Street co-namings have been a contentious issue in CB3 for years, leading to the creation of general guidelines in 2006. It was hoped that this would limit the number of applicants after an overabundance of co-names were approved in the mid-aughts. This history didn’t make for an easy vote during the meeting. Tense back-and-forth discussion transpired for nearly two hours as both sides debated the Beastie Boys’ overall “contribution” to the Lower East Side.

Since the application sorta falls outside said guidelines, the sticking point was whether an exception could be made on the basis that Paul’s Boutique was an “exceptional and highly acclaimed accomplishment or involvement linked to Manhattan CB3.”
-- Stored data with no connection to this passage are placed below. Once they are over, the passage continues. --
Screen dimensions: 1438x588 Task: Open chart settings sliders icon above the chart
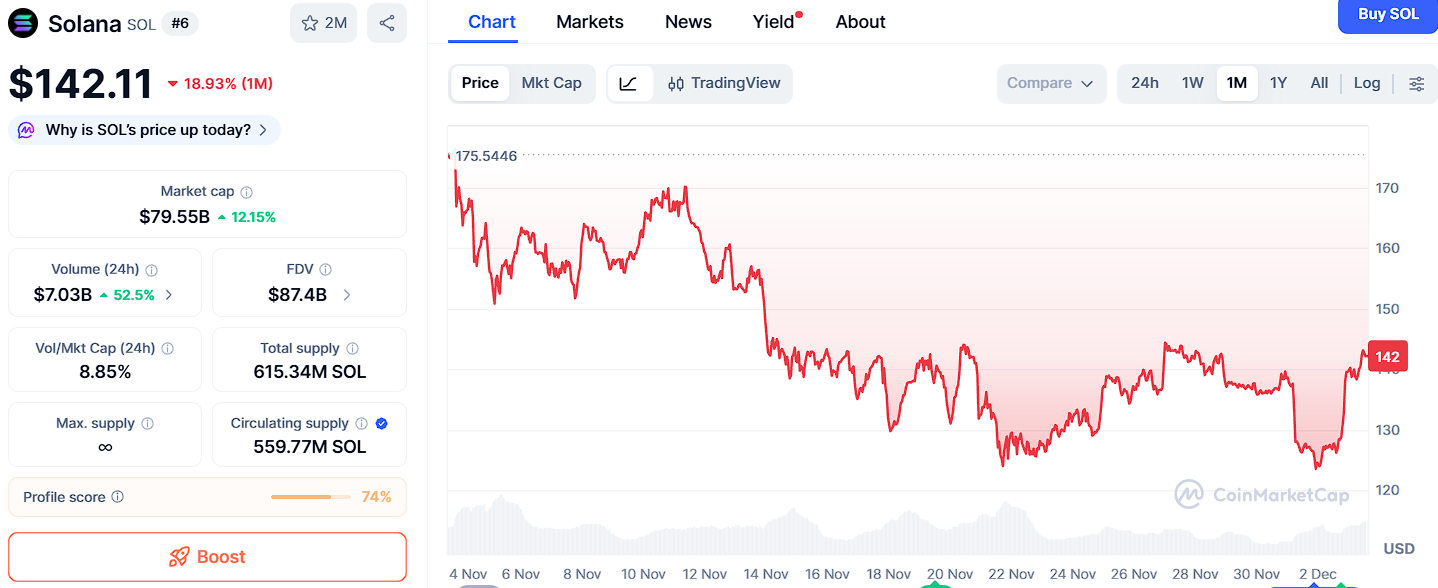tap(1417, 83)
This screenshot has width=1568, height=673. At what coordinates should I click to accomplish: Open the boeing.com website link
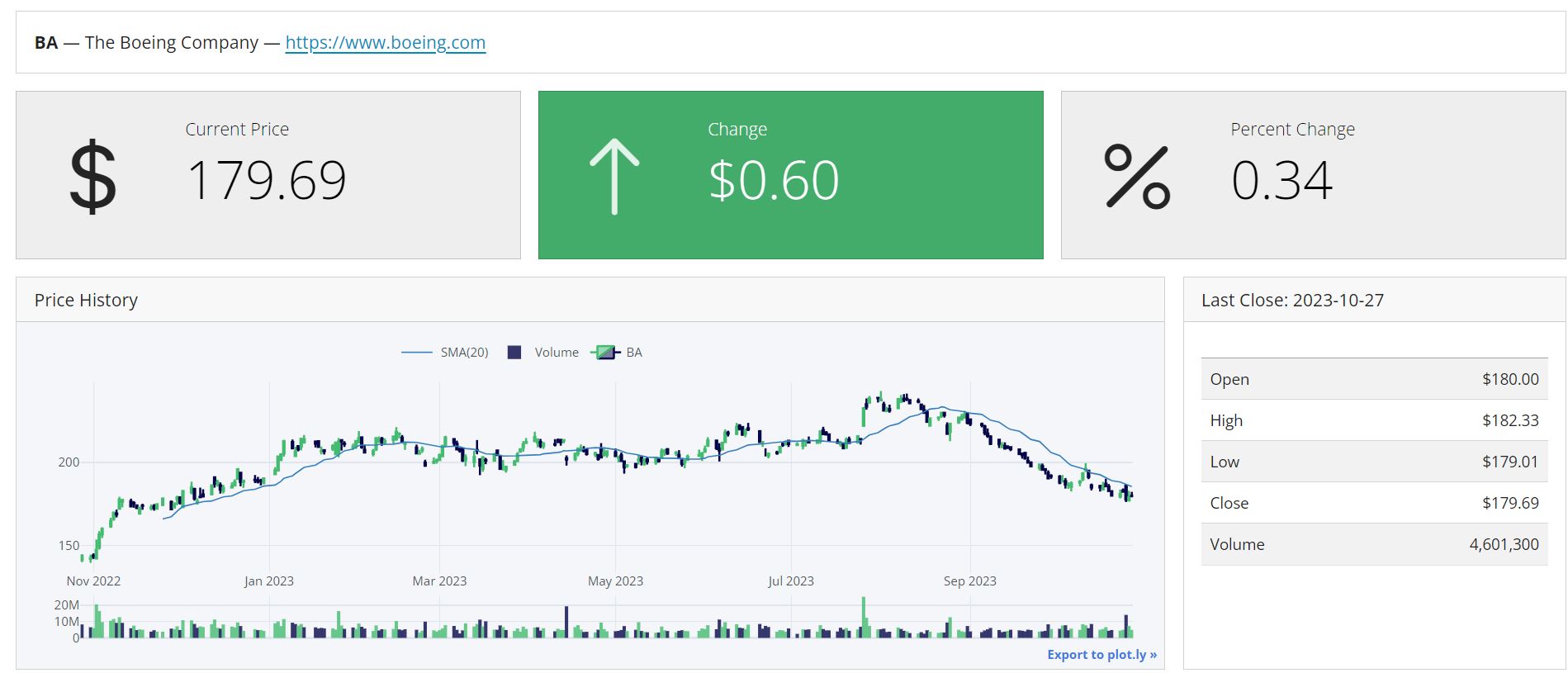click(x=385, y=43)
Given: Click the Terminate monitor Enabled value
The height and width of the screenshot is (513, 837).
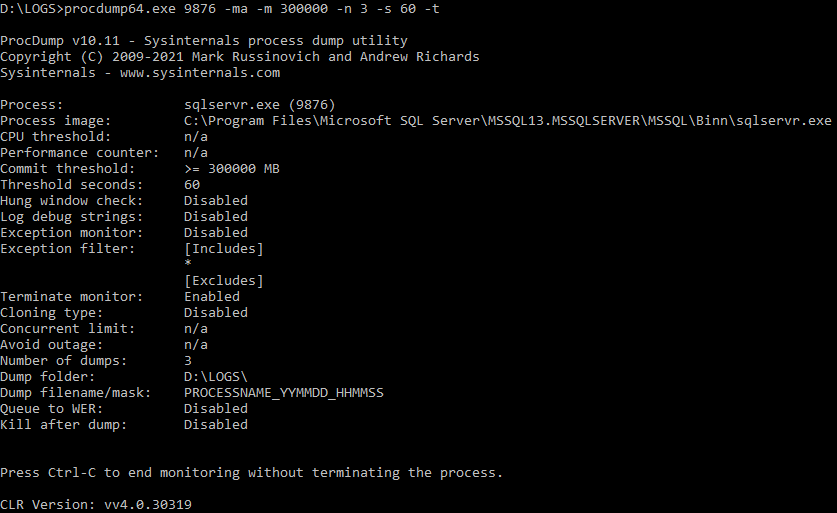Looking at the screenshot, I should [212, 297].

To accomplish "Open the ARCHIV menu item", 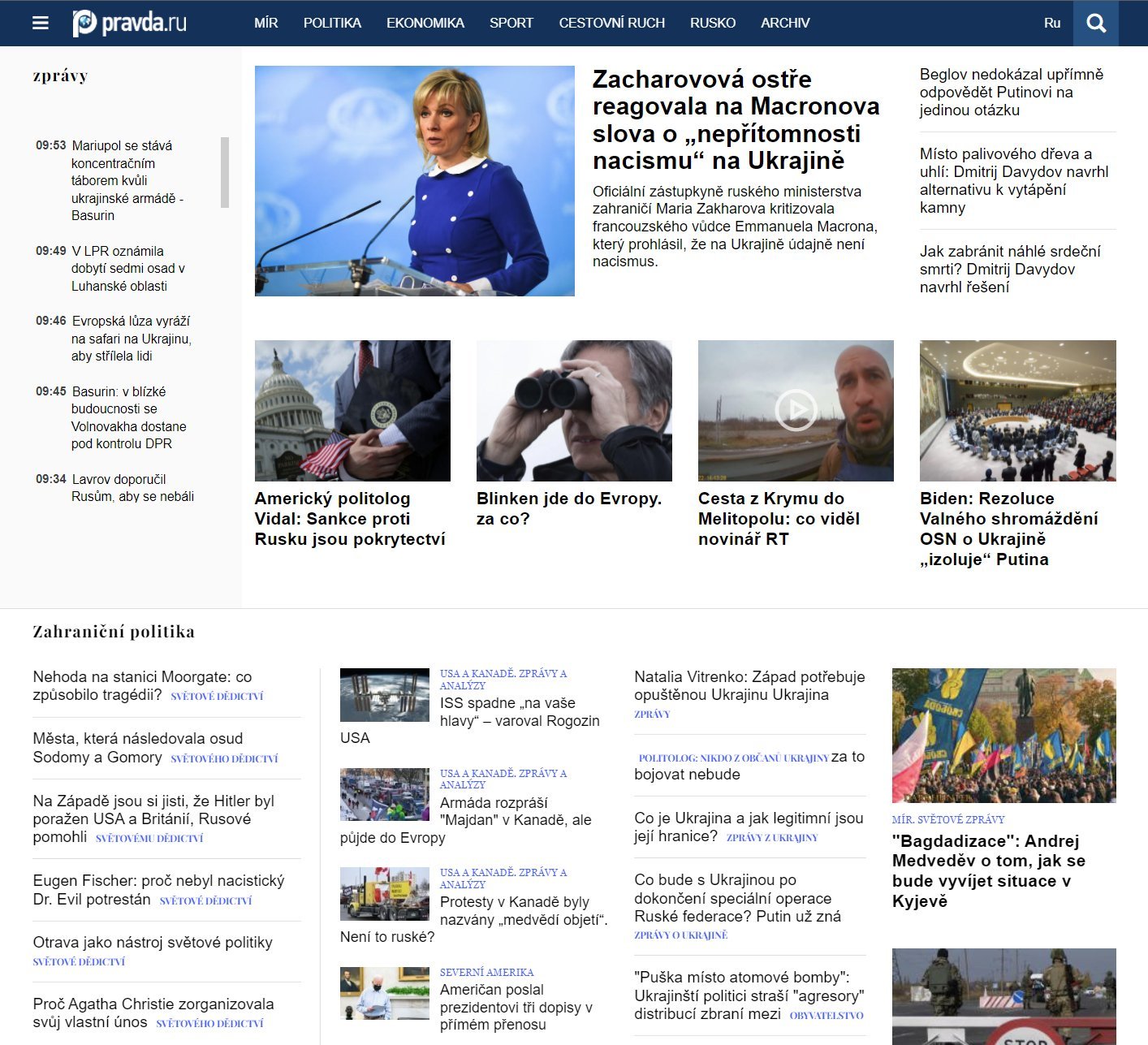I will point(784,23).
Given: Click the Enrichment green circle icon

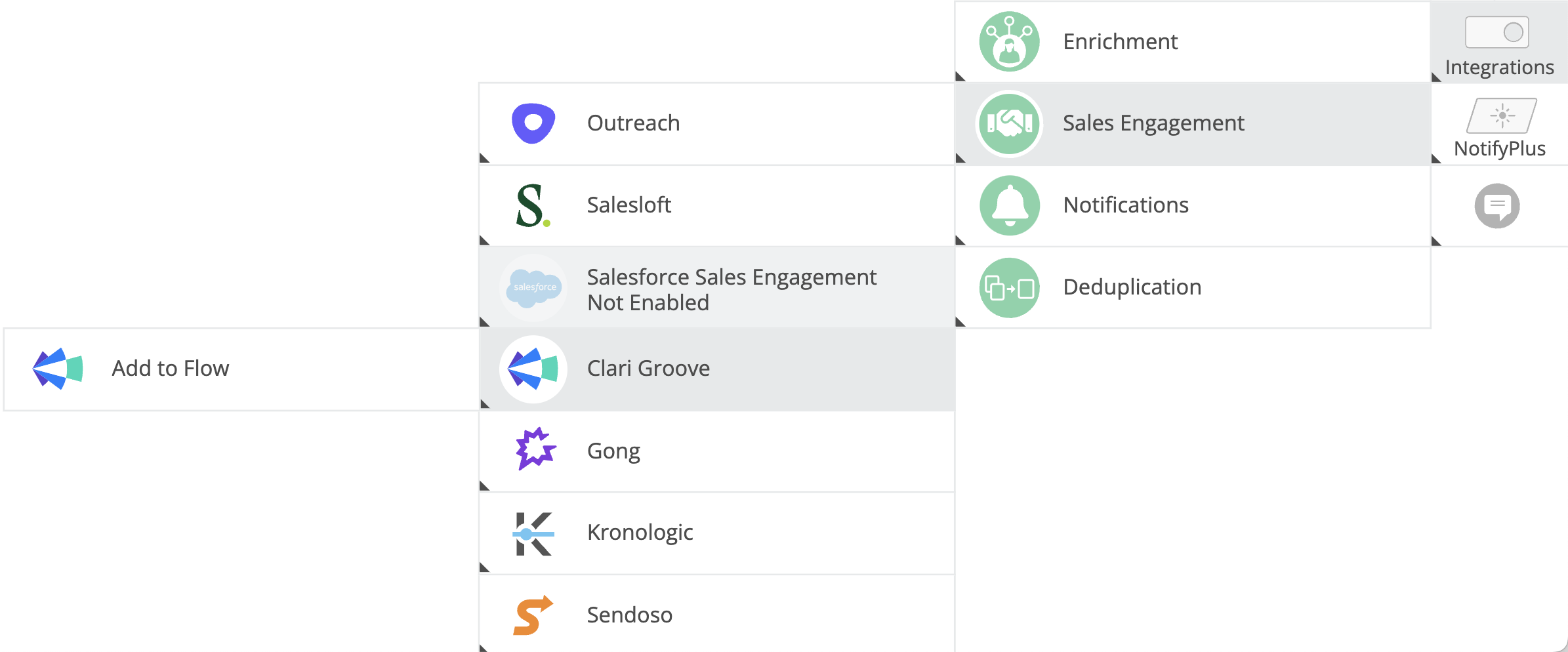Looking at the screenshot, I should point(1009,41).
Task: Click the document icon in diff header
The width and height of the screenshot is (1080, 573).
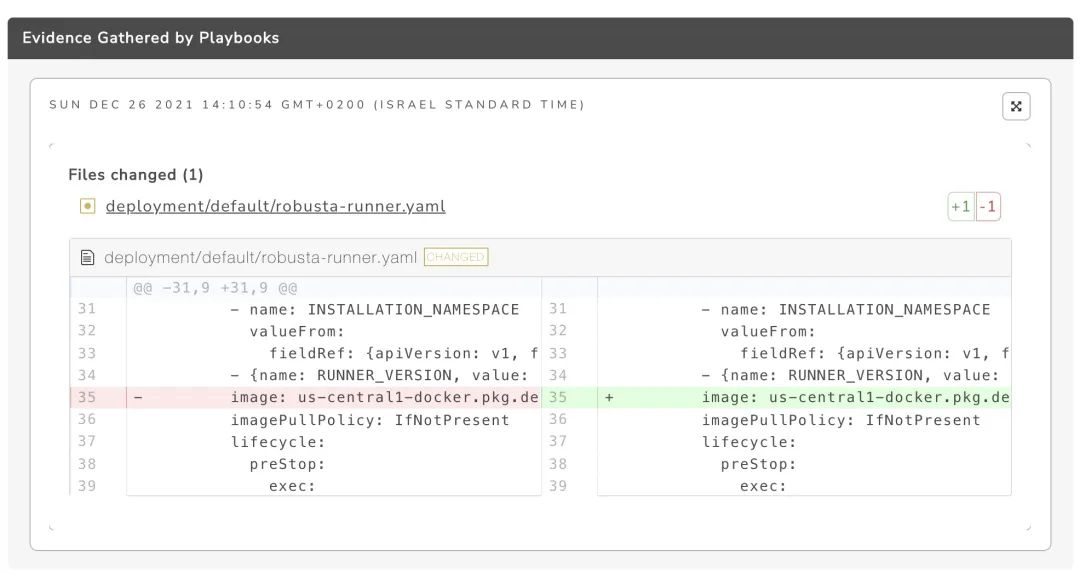Action: (87, 258)
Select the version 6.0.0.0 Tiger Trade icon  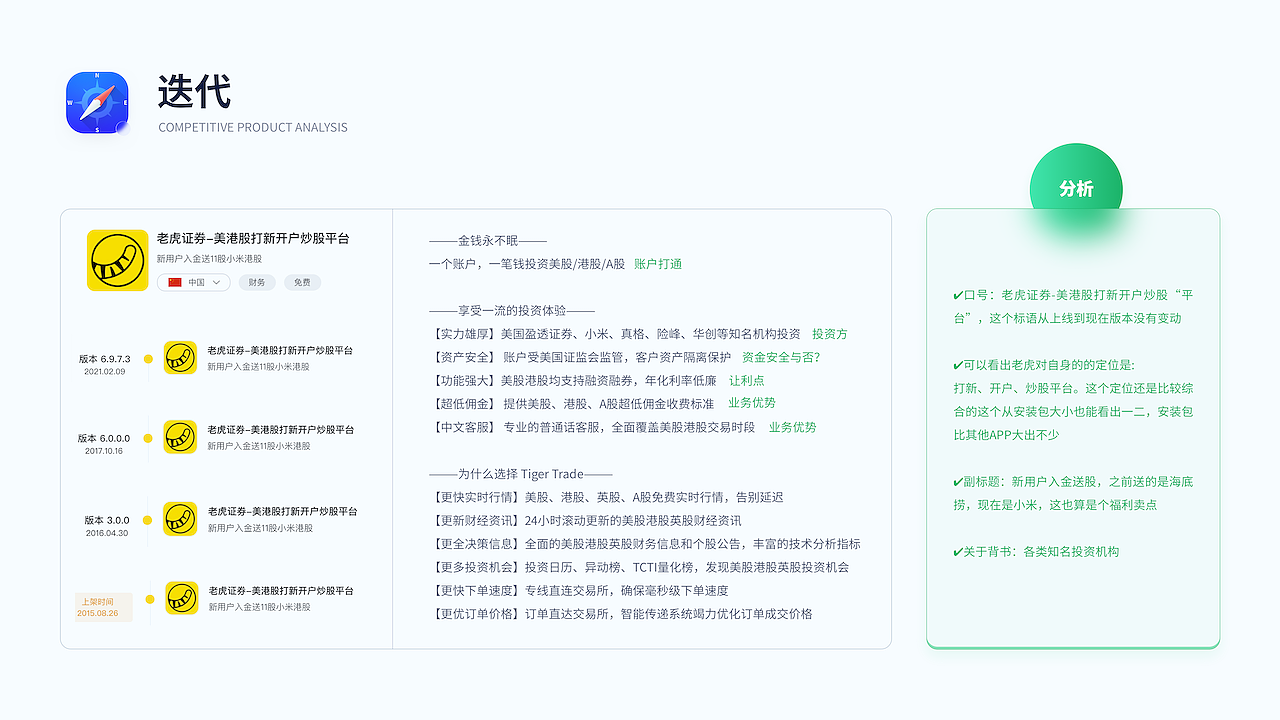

Supporters argued the significance of the band in both city culture and to hip-hop as a music genre. Three speakers divulged personal stories about their love of the band and how the “quintessential New York cheerleaders” should be honored. The argument was somewhat of a stretch, and the subcommittee mentioned as much.

Opponents claimed that the Beasties didn’t have a strong enough connection to the area.  The cover panoramic photo on Paul’s Boutique was simply that, and didn’t carry the agreed-upon fifteen years of community involvement in the area. Also, the applicant did not carry enough support from the immediate vicinity (i.e. resident signatures). McCarthy only collected 17 signatures from the block, the minimum 75% of residential units set by CB3. But it wasn’t deemed enough, especially since he didn’t go into the corner buildings. And on that front, board member Teresa Pedroza relayed her experience in conaming Delancey and Clinton for her late granddaughter (Dashane Santana) two years ago. She faced a similar situation, and had to return months later with the proper number of signatures.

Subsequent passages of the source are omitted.